What to produce: Write out each line of the entries below that holds the word "Given".

** Records shown follows **

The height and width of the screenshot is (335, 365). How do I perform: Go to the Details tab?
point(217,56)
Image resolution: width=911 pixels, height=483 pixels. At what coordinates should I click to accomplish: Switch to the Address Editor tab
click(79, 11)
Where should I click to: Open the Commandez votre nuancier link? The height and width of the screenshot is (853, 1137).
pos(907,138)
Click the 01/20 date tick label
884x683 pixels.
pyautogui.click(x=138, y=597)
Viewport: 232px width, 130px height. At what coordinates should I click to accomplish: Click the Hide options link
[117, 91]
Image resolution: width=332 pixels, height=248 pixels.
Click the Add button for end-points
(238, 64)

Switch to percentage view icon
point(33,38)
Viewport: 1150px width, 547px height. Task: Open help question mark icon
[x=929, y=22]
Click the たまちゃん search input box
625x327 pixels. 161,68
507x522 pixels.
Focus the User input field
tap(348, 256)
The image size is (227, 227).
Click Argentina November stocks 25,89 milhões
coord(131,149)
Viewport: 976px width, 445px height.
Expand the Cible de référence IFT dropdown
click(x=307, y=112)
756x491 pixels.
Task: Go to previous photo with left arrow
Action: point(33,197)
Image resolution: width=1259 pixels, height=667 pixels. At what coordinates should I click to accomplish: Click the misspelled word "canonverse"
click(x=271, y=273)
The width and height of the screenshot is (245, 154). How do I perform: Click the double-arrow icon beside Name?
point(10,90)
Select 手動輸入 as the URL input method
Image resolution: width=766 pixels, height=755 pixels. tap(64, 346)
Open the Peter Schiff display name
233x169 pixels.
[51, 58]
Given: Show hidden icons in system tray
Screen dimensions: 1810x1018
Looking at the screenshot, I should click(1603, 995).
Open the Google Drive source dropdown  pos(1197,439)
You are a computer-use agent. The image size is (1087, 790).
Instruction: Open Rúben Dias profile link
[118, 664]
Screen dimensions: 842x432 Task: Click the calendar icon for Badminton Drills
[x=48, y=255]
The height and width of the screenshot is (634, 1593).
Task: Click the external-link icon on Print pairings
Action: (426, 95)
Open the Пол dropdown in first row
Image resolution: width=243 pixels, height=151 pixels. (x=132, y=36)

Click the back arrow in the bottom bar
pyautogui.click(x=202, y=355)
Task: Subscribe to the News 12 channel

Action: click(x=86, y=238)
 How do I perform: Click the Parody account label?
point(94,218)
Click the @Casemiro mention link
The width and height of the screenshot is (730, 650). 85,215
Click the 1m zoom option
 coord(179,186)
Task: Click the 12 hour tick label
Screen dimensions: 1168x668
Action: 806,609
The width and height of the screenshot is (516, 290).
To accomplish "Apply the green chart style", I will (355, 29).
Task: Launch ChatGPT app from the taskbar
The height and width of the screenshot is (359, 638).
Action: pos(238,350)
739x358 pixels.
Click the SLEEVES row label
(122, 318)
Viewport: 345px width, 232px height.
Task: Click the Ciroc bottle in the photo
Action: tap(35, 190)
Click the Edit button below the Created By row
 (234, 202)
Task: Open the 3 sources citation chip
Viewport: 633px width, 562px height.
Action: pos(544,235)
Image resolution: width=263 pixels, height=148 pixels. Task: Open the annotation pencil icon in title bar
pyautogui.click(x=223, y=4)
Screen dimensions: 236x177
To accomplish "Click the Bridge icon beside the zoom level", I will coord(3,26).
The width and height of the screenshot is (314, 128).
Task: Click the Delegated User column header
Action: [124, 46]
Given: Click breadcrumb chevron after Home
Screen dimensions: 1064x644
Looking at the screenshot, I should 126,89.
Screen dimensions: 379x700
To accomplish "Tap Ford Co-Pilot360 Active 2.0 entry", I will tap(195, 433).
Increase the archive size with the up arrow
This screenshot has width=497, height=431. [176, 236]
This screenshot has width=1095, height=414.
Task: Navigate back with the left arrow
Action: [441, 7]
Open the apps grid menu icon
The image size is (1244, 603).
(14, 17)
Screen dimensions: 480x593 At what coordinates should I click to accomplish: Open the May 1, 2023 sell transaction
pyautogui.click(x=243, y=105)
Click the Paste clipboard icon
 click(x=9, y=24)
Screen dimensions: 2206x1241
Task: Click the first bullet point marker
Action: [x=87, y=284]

** End of Records shown **

Completed task:
Given: Show hidden icons in system tray
Given: Click breadcrumb chevron after Home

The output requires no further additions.